_YOUR OBJECTIVE_.
From the records, pick out and copy each line containing "computer".

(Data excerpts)
◇ ◇ ◇ ◇

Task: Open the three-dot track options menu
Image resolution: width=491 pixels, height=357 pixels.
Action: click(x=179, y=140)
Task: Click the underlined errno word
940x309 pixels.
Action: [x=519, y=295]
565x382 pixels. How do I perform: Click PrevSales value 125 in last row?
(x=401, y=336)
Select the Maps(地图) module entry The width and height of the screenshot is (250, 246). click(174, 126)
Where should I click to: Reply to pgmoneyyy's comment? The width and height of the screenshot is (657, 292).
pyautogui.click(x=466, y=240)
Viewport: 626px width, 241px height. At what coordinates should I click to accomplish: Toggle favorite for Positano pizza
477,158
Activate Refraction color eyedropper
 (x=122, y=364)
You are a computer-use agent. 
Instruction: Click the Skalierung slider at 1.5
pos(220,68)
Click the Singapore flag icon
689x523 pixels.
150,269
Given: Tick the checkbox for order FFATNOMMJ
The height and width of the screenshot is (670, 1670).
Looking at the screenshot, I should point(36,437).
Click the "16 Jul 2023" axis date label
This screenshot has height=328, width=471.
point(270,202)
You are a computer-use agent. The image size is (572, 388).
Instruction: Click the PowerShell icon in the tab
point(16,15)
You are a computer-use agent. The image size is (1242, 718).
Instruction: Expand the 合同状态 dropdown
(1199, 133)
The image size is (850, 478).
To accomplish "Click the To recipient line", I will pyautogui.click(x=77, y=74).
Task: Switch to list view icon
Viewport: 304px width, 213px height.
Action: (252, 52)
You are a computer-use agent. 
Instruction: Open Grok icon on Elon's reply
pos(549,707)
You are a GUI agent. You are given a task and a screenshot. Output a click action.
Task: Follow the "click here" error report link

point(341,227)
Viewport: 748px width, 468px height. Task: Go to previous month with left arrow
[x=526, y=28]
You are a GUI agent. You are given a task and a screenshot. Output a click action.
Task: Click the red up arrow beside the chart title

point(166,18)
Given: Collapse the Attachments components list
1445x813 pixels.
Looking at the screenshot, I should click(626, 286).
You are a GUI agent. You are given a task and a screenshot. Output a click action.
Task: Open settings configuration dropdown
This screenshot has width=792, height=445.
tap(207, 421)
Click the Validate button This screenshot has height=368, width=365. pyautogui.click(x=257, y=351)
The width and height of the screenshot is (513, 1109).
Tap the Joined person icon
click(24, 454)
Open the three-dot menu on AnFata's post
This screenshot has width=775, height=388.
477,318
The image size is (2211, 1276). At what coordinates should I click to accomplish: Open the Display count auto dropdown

◇ ◇ ◇ ◇

_RESULT_.
You are a computer-use agent. 
You are a computer-use agent. The image size is (572, 388).
You are a computer-use agent. The image size is (1242, 718).
You are a computer-use agent. 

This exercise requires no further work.